Home Prices in 20 U.S. Cities Climb by Most Since June 2006
Residential real estate prices increased in January by the most since June 2006, indicating the U.S. housing market strengthened at the start of the year.
The S&P/Case-Shiller index of property values in 20 cities climbed 8.1 percent in January from the same month in 2012 after rising 6.8 percent in the year ended in December, the group said today in New York. The increase exceeded the 7.9 percent median forecast by economists in a Bloomberg survey.
Improving home values will lure more buyers into the real estate market by inducing current owners to put their properties up for sale and prompting builders to begin work on new dwellings. Historically low lending rates and a stronger labor market have helped fueled the rebound in housing, which is a source of strength for the economy.
“The housing market keeps on recovering,” said Christophe Barraud, an economist at Market Securities-Kyte Group in Paris. He correctly projected the January gain and is the third-best forecaster of home prices in the past two years, according to data compiled by Bloomberg. “Interest rates are staying low, which means more first-time homebuyers.”
Estimates for the year-over-year price change ranged from increases of 6 percent to 8.9 percent, according to forecasts from the 30 economists surveyed. The Case-Shiller index is based on a three-month average, which means the January figure was influenced by transactions in December and November.
Stock-index futures held gains after the report, with the contract on the Standard & Poor’s 500 Index expiring in June rising 0.2 percent to 1,549.6 at 9:09 a.m. in New York.
Figures from the Commerce Department showed orders for durable goods climbed more than forecast in February, propelled by automobiles and a rebound in demand for commercial aircraft. The 5.7 percent gain was the biggest since September and followed a 3.8 percent drop in the prior month.
Home prices adjusted for seasonal variations rose 1 percent in January from the prior month after a 0.9 percent gain in December. Phoenix and San Francisco showed the biggest adjusted monthly increases, with prices climbing 1.9 percent in both metropolitan areas. Atlanta posted a 1.8 percent gain, while values advanced 1.7 percent in both Las Vegas and Tampa, Florida.
Unadjusted prices advanced 0.1 percent in January from the previous month as nine of 20 cities showed an increase.
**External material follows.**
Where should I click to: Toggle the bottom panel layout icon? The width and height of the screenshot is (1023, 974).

The year-over-year gauge provides better indications of trends in prices, according to the S&P/Case-Shiller group. The panel includes Karl Case and Robert Shiller, the economists who created the index.
All 20 cities in the index showed a year-over-year increase, led by a 23.2 percent surge in Phoenix. The change in home prices in New York, up 0.6 percent, turned positive after declining during the previous 28 months.
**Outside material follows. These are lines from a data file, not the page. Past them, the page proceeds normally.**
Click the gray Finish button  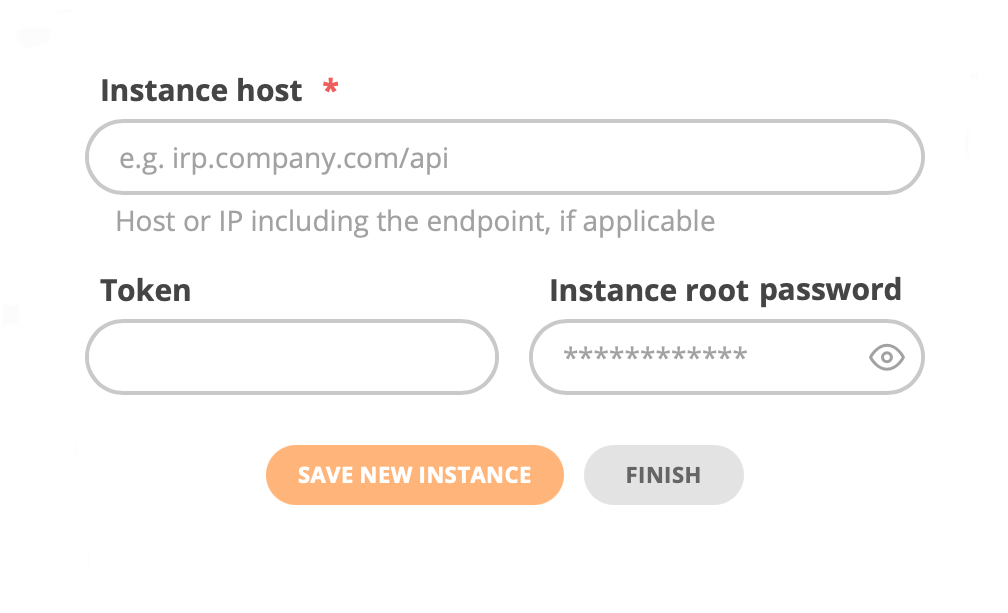(x=663, y=475)
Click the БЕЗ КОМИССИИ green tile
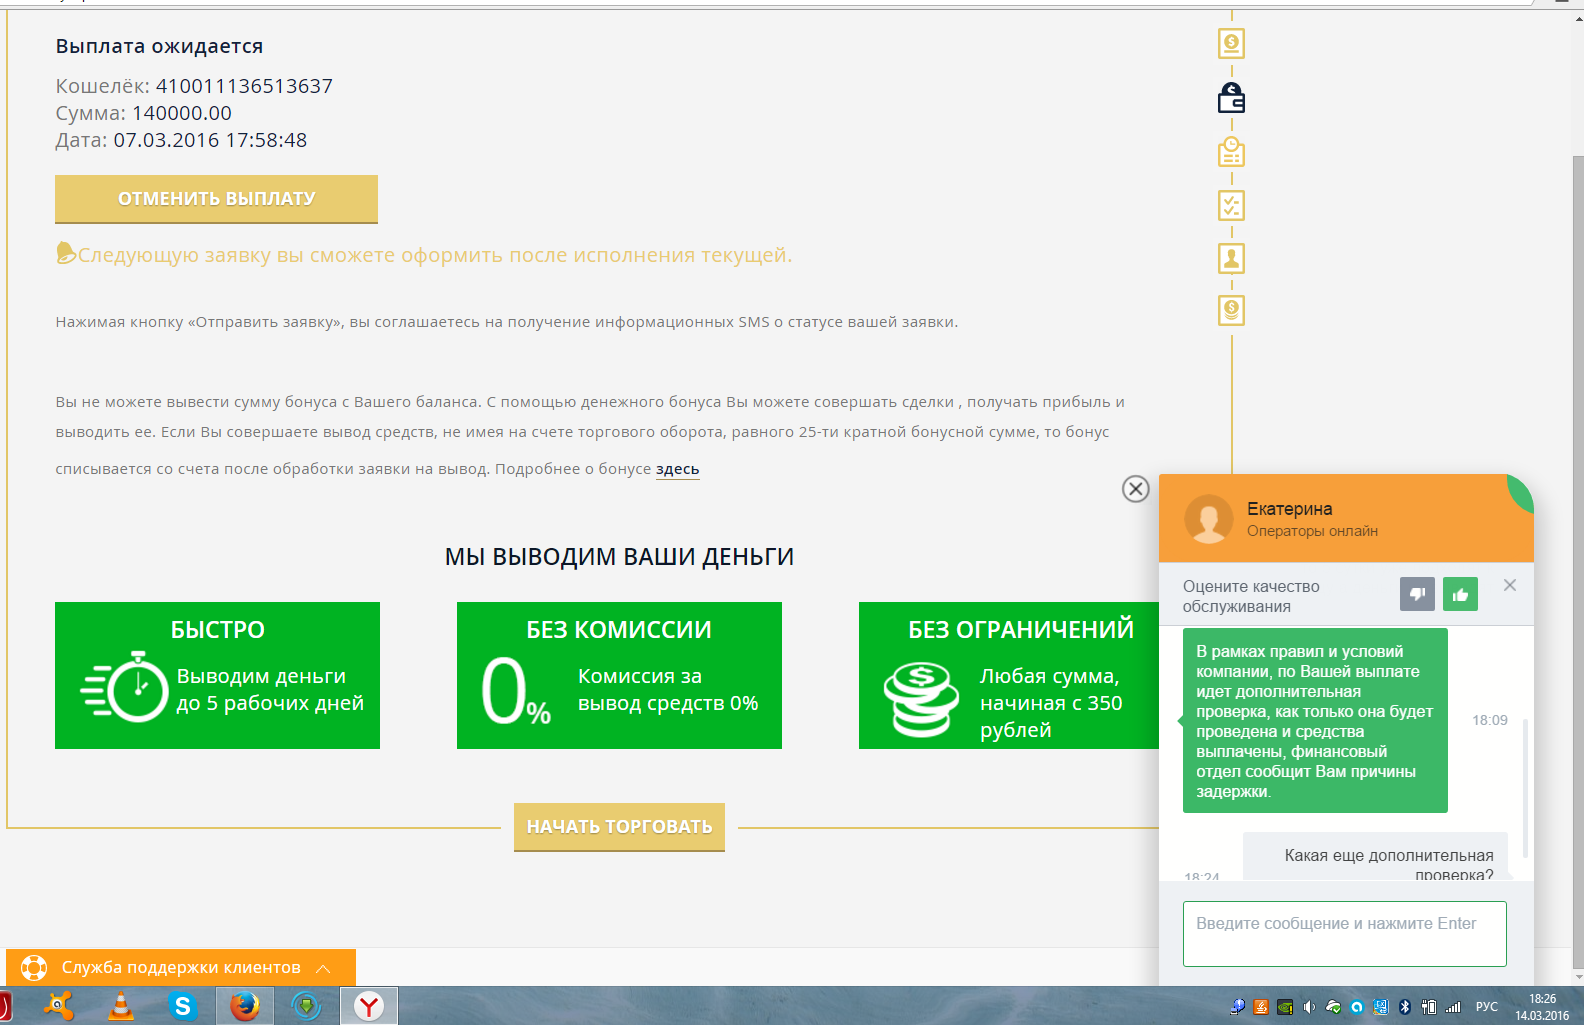 (x=619, y=675)
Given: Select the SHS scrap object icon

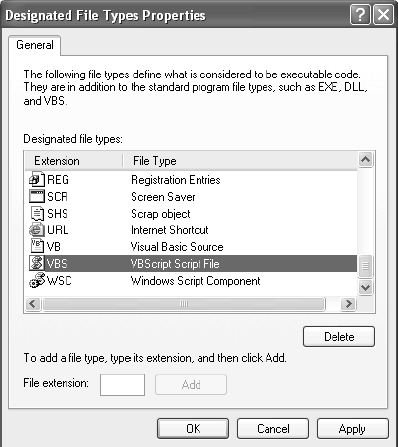Looking at the screenshot, I should click(x=37, y=213).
“Economic data continue to support the housing recovery,” David Blitzer, chairman of the S&P index committee, said in a statement. “Steady employment and low borrowing rates pushed inventories down to their lowest post-recession levels.”
There were 1.77 million previously-owned properties on the market in January, the fewest since 1999, according to data from the National Association of Realtors. The supply of homes for sale rose to 1.94 million in February, more than a million units less than the average in the five years leading to the 2007-2009 recession.
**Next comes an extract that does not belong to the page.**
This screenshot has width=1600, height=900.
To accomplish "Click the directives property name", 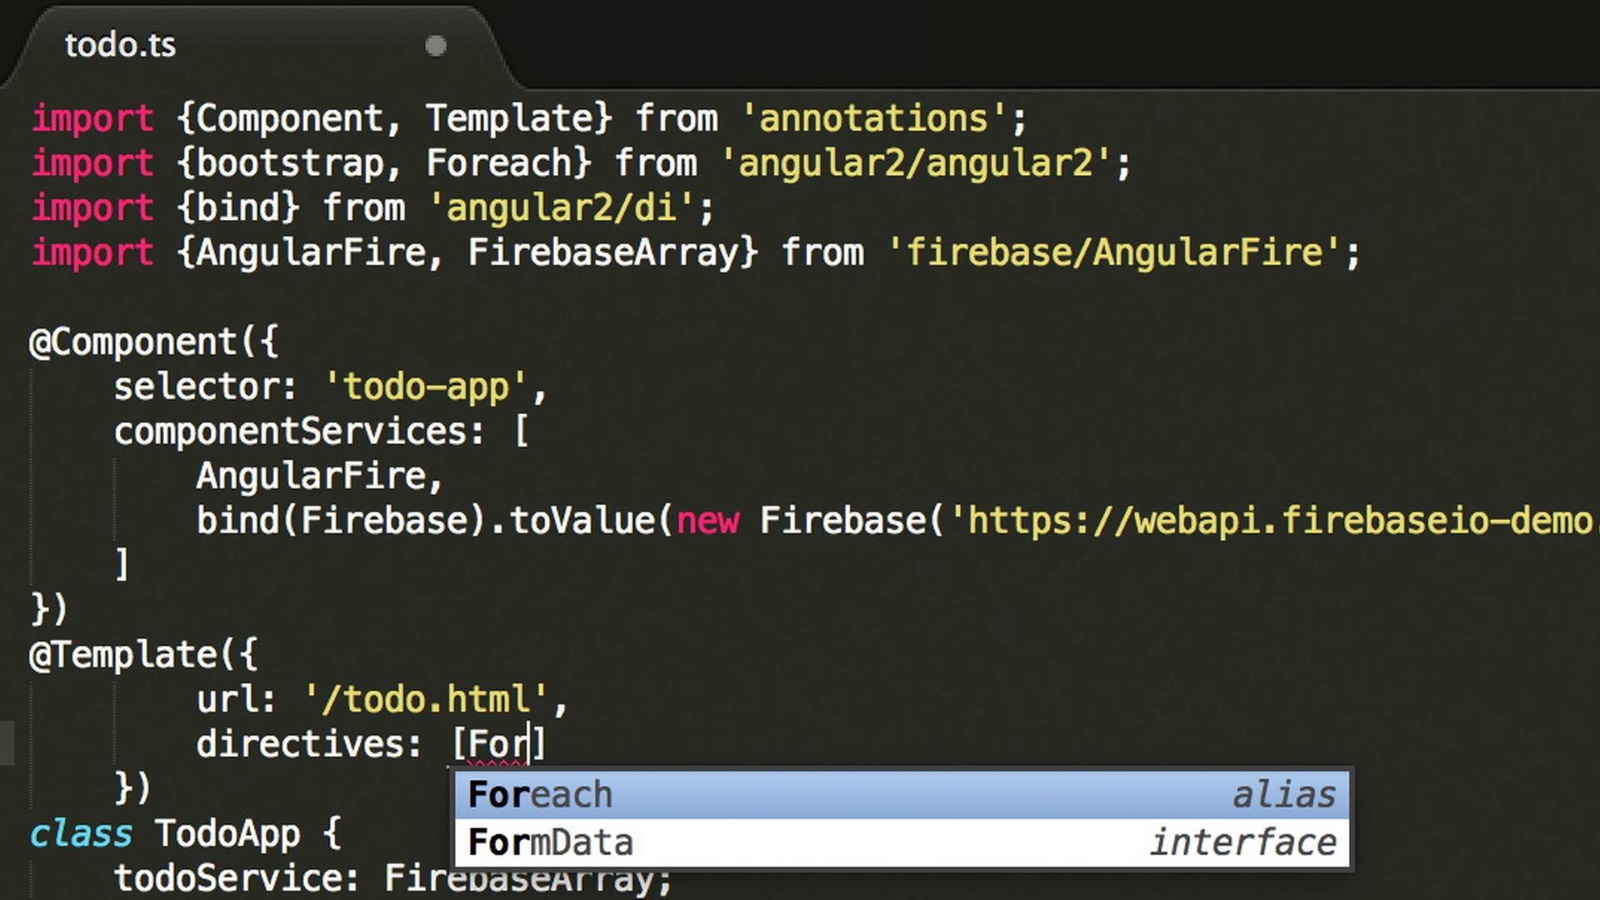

Price data from the NAR showed the median value of a previously-owned home climbed to $173,600 in February, up 11.6 percent from the same month in 2012 and the biggest gain since November 2005. Lawrence Yun, NAR’s chief economist, estimated home price increases will boost household wealth by as much as $1.7 trillion in 2013.
Other indicators also show home values are on the rise. Real estate prices advanced 6.5 percent in the year through January, the Federal Housing Finance Agency said on March 21.
Increased demand may further propel prices higher, encouraging others to join the market to take advantage of cheap mortgage rates. The average rate on a 30-year fixed loan dropped to 3.54 percent last week, compared with 4.08 percent a year ago, according Freddie Mac. The 30-year rate reached a record- low 3.31 percent in November.
“We feel really good this spring,” Doug Yearley, chief executive officer of homebuilder Toll Brothers Inc. (TOL), said during a March 20 interview on Bloomberg Radio. “Demand is back. We’ve had so many people on the sidelines for five years. They’re all coming back out, taking advantage of these great interest rates. It’s the early stages of recovery but it feels pretty solid.”
“One of the most powerful tools we have is bringing down mortgage rates and stimulating home buying, construction, and related industries,” Federal Reserve Chairman Ben S. Bernanke said during a March 21 press conference. Financial institutions may have “gone too far” in setting requirements to obtain financing amid concerns about new regulations, he said. Banks “may have tightened the mortgage credit box more than would be desirable in a long-run, healthy economy.”